QUANDO TUTTO DIVENTA PARADOSSALE


mercoledì 8 febbraio 2012

ARTICOLO 18 E MERCATI. C’era una pagina ieri su La Repubblica, la numero 12, che appariva come un’autentica “mazzata” contro i sindacati, contro la linea che stanno tenendo nella trattativa con il “governo dei tecnici”. Il giornale “liberal” per eccellenza, portatore di una linea di sinistra cosiddetta intelligente, sottolineava in apertura la “sparata” del ministro dell’Interno, Annamaria Cancellieri, sui giovani italiani che vogliono “il posto vicino a mamma e papà”. Quasi una battuta, non suffragata da alcuna analisi o da alcun dato reale. In compenso, il giornale riservava una sorpresa di taglio basso: “L’articolo 18 vale 200 punti di spread”. In pratica, tuonava il quotidiano fondato da Eugenio Scalfari, senza l’articolo 18, lo spread dei nostri Btp sarebbe nei confronti del Bund tedesco a una quota intorno ai 170 punti base. Stupore? Non per la linea diRepubblica, da tempo schierata al fianco del governo Monti, ma piuttosto per la caduta dello spread con l’eliminazione dell’articolo 18 dello Statuto dei lavoratori. Stefano Cingolani, giornalista economico, resta piuttosto perplesso su questo eventuale effetto sullo spread. Ma ragiona intorno alla spinta sull’Italia che arriva dall’estero e che ha tanti supporter nel Paese.

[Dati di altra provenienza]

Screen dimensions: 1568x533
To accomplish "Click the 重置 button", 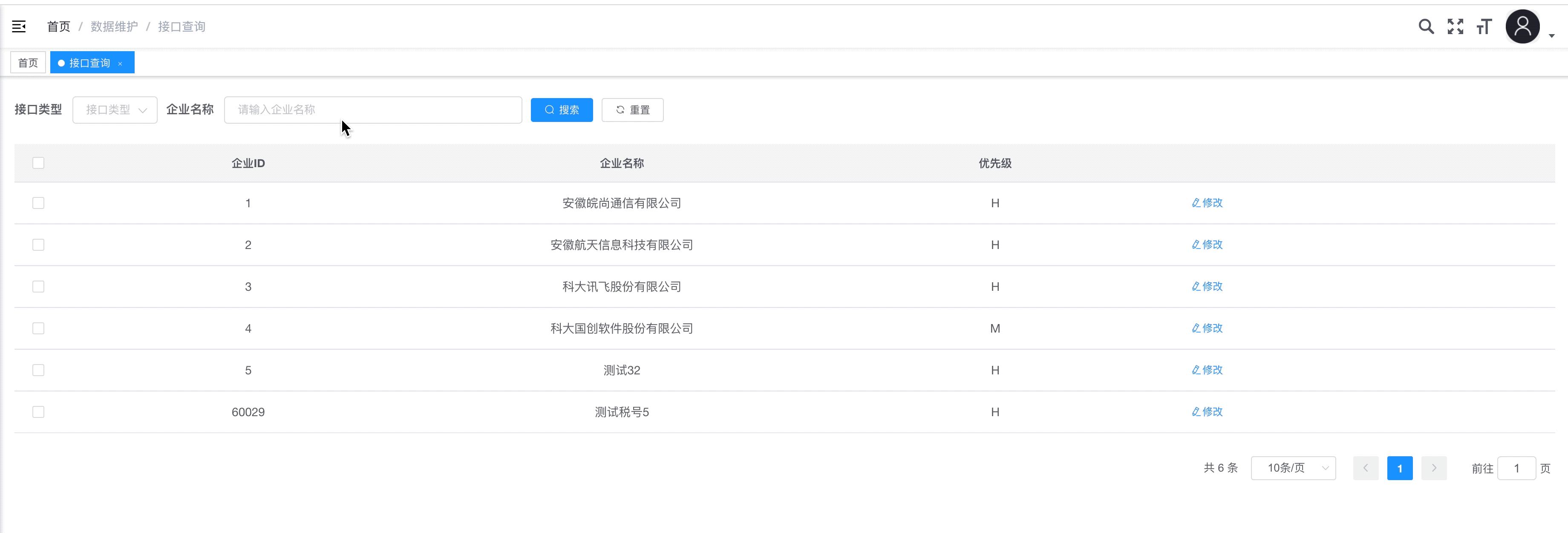I will [632, 110].
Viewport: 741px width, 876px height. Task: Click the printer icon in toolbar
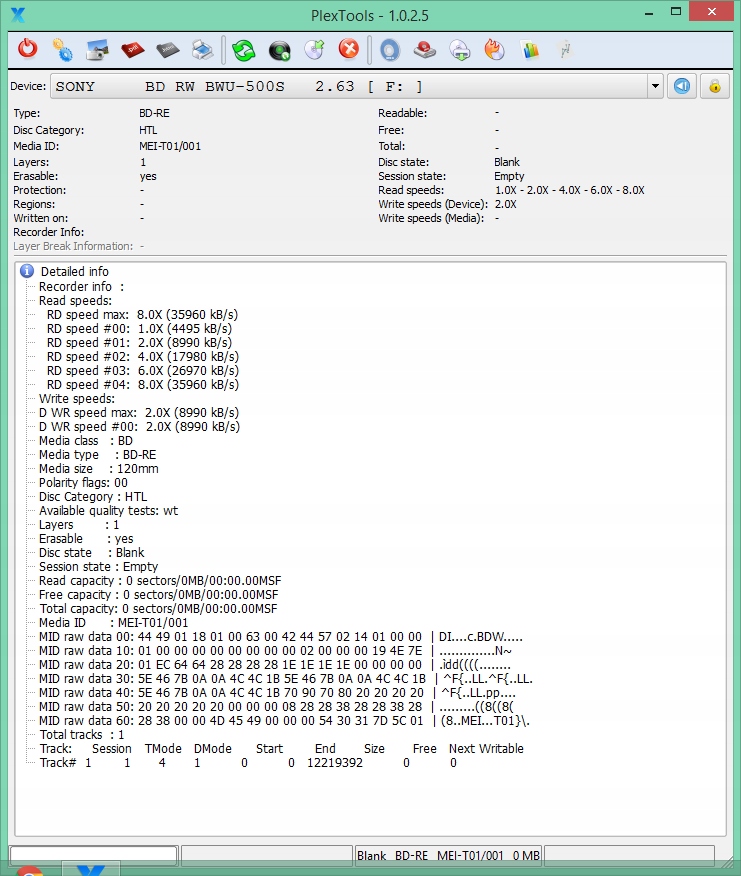[x=201, y=49]
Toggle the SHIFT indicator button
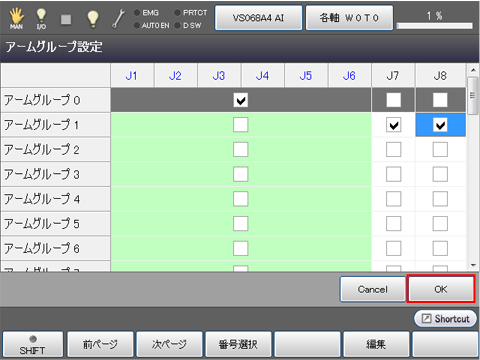The height and width of the screenshot is (360, 480). coord(33,344)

Cosa pensa di questa notizia?

Un calcolo sullo spread non sono proprio in grado di farlo. E aggiungo anche che non attribuisco tutta questa importanza all’articolo 18 nella mancata crescita italiana e sul fatto che non arrivino investimenti esteri. Il problema mi sembra un altro. All’estero e sui mercati c’è una grande aspettativa sulla flessibilità del lavoro in Italia. L’articolo 18 è diventato una sorta di emblema della non flessibilità, una bandiera della rigidità italiana. Ora, hai voglia di spiegare che la portata dell’articolo 18 è ridotta in tutta questa vicenda complicata. Ormai è preso come un simbolo. E come si può ragionare seriamente intorno a un simbolo? I sindacati lo difendono a oltranza, all’estero si pensa che debba essere eliminato per far ritornare a crescere l’Italia, perché così il mercato del lavoro viene liberalizzato.